## [DATA LINES]
_ _ _ _ _

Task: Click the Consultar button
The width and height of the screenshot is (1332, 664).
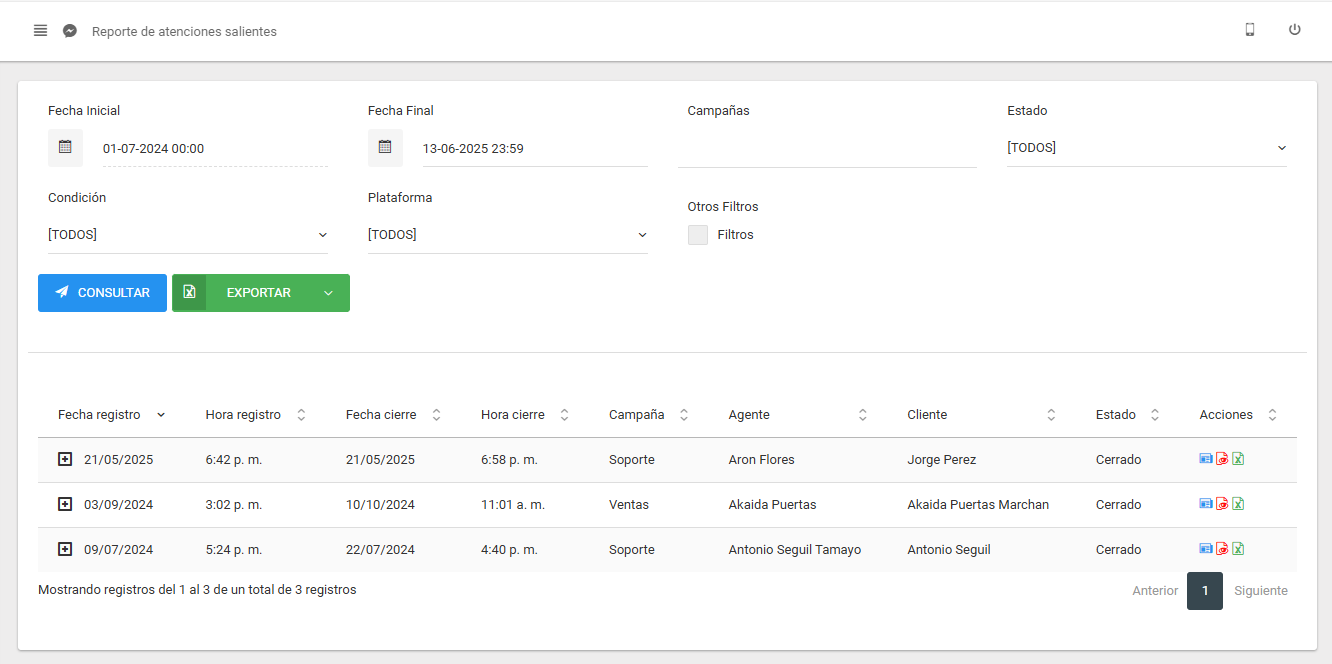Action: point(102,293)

_ _ _ _ _

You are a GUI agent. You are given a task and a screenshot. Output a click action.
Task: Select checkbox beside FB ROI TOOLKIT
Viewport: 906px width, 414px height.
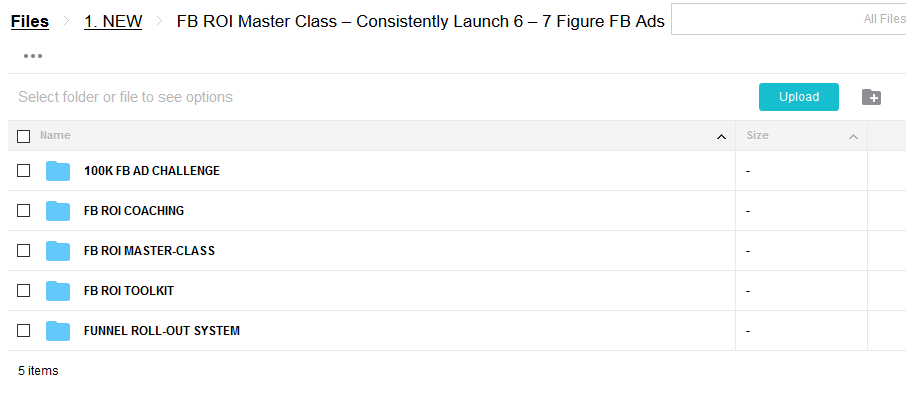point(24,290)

_ _ _ _ _

## [AIM]
List each line of the records above that contains the string "screenshot".

## [SOLVED EXERCISE]
The width and height of the screenshot is (1332, 664).
You are a GUI agent. You are given a task and a screenshot. Output a click action.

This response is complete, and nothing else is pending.